The FastTextLangId filter implements this workflow by:

  • Loading the FastText language identification model on worker initialization
  • Processing text through model.predict() with k=1 to get the top language prediction
  • Extracting the language code from FastText labels (for example, __label__en becomes “EN”)
  • Comparing confidence scores against the threshold to determine document retention
  • Returning results as [confidence_score, language_code] for downstream processing

This approach supports 176 languages with high accuracy, making it suitable for large-scale multilingual dataset curation where language-specific processing and monolingual dataset creation are critical.

Usage

The following example demonstrates how to create a language identification pipeline using Curator with distributed processing.
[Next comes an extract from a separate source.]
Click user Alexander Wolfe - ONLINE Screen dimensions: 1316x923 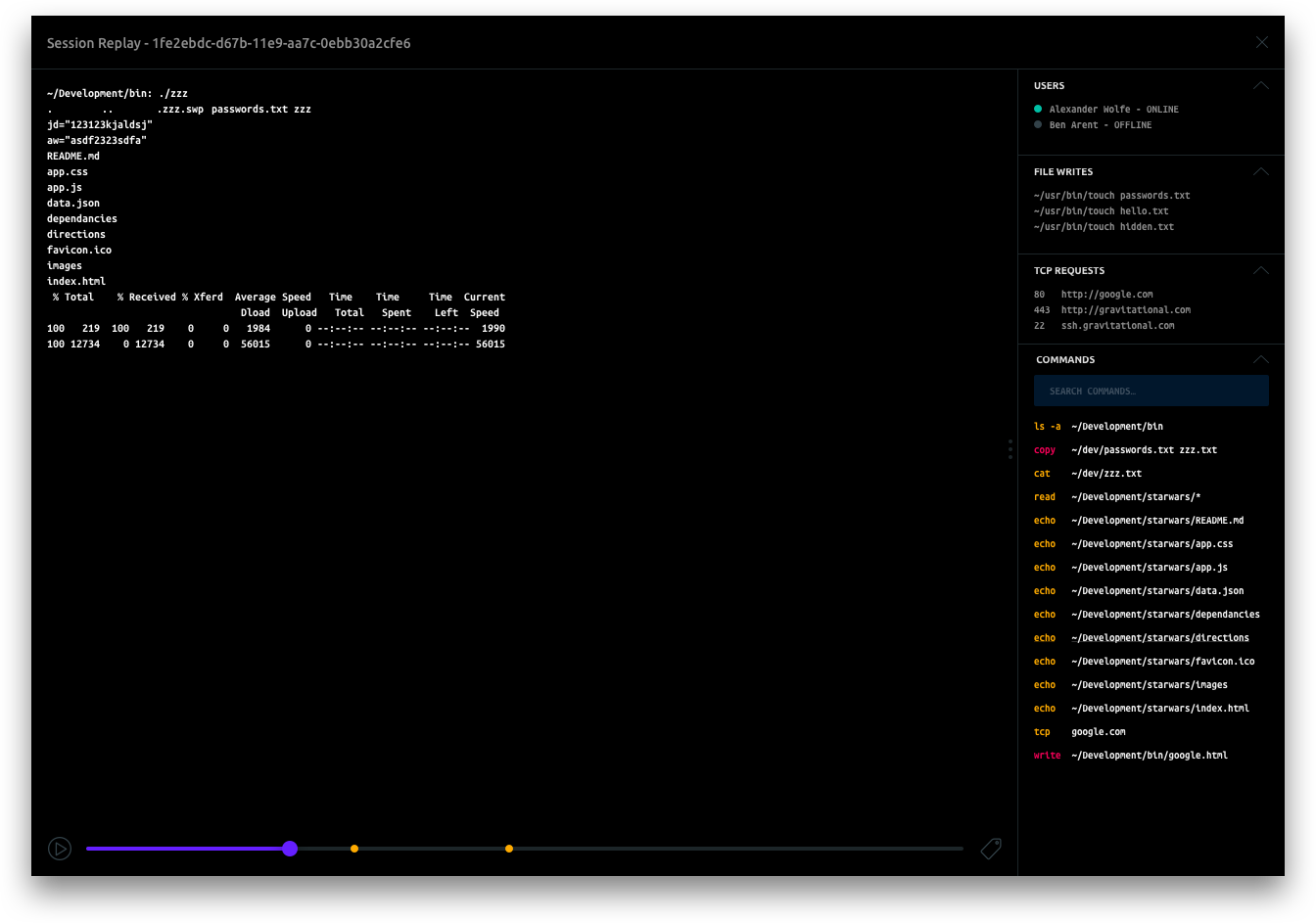[x=1113, y=110]
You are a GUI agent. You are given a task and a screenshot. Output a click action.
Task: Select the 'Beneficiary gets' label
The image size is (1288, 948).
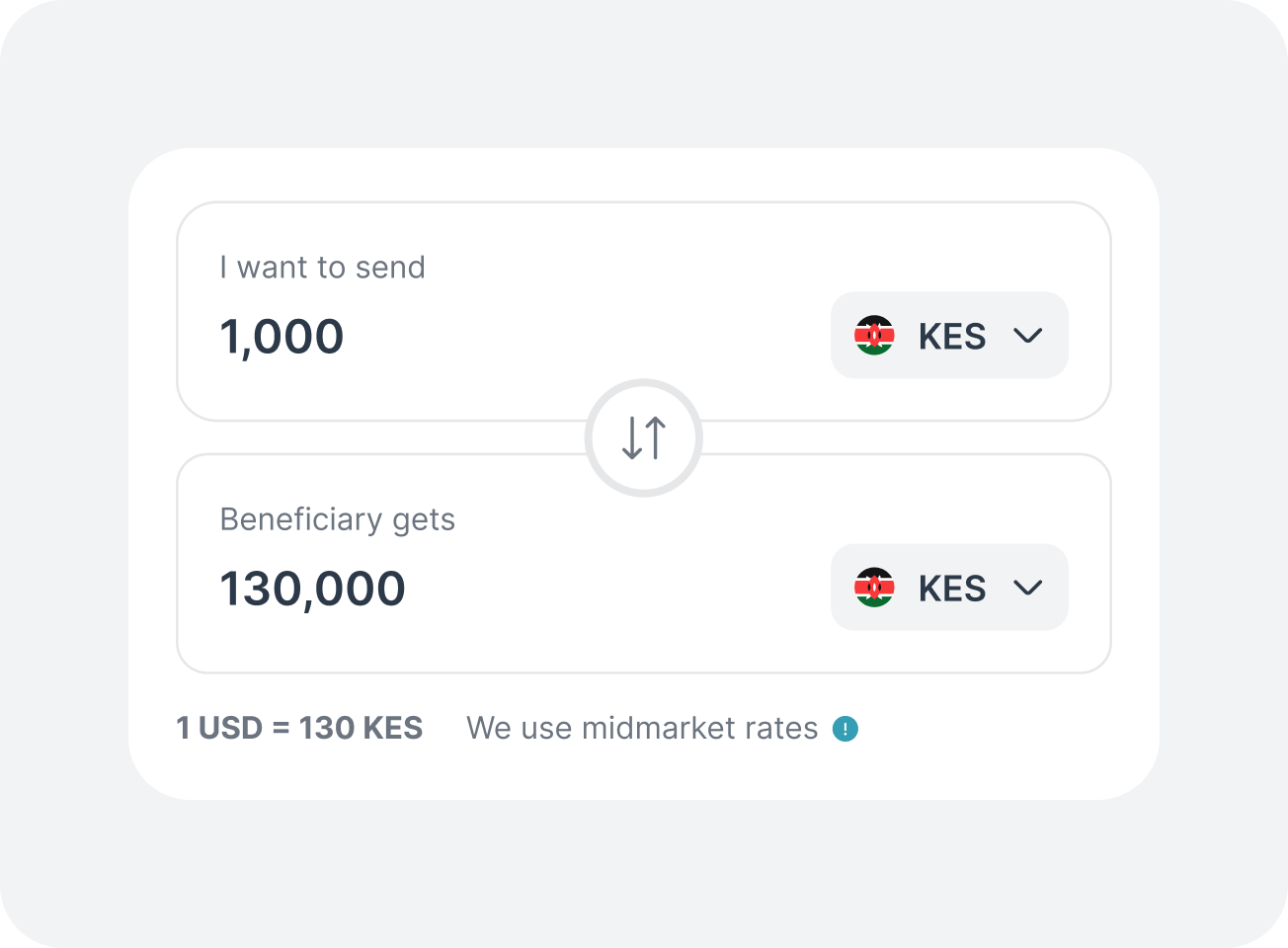pos(338,519)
1"""Language identification using Curator."""
2
3from nemo_curator.pipeline import Pipeline
4from nemo_curator.stages.text.filters import FastTextLangId
5from nemo_curator.stages.text.io.reader import JsonlReader
6from nemo_curator.stages.text.modules import ScoreFilter
7
8def create_language_identification_pipeline(data_dir: str) -> Pipeline:
9 """Create a pipeline for language identification."""
10
11 # Define pipeline
12 pipeline = Pipeline(
13 name="language_identification",
14 description="Identify document languages using FastText"
15 )
16
17 # Add stages
18 # 1. Reader stage - creates tasks from JSONL files
19 pipeline.add_stage(
20 JsonlReader(
21 file_paths=data_dir,
22 files_per_partition=2, # Each task processes 2 files
23 )
24 )
25
26 # 2. Language identification with filtering
27 # IMPORTANT: Download lid.176.bin or lid.176.ftz from https://fasttext.cc/docs/en/language-identification.html
28 fasttext_model_path = "/path/to/lid.176.bin" # or lid.176.ftz (compressed)
29 pipeline.add_stage(
30 ScoreFilter(
31 FastTextLangId(model_path=fasttext_model_path, min_langid_score=0.3),
32 score_field="language"
33 )
34 )
35
36 return pipeline
37
38def main():
39 # Create pipeline
40 pipeline = create_language_identification_pipeline("./data")
41
42 # Print pipeline description
43 print(pipeline.describe())
44
45 # Create executor and run
46 results = pipeline.run()
47
48 # Process results
49
50 total_documents = sum(task.num_items for task in results) if results else 0
51 print(f"Total documents processed: {total_documents}")
52
53 # Access language scores
54 for i, batch in enumerate(results):
55 if batch.num_items >0:
56 df = batch.to_pandas()
57 print(f"Batch {i} columns: {list(df.columns)}")
58 # Language scores are now in the 'language' field
59
60if __name__ == "__main__":
61 main()

Understanding Results

The language identification process adds a score field to each document batch:

  1. language field: Contains the FastText language identification results as a string representation of a list with two elements (for backend compatibility):

    • Element 0: The confidence score (between 0 and 1)
    • Element 1: The language code in FastText format (for example, “EN” for English, “ES” for Spanish)
  2. Task-based processing: Curator processes documents in batches (tasks), and results are available through the task’s Pandas DataFrame:

1# Access results from pipeline execution
2for batch in results:
3 df = batch.to_pandas()
4 # Language scores are in the 'language' column
5 print(df[['text', 'language']].head())

For quick exploratory inspection, converting a DocumentBatch to a Pandas DataFrame is fine. For performance and scalability, write transformations as ProcessingStages (or with the @processing_stage decorator) and run them inside a Pipeline with an executor. Curator’s parallelism and resource scheduling apply when code runs as pipeline stages; ad‑hoc Pandas code executes on the driver and will not scale.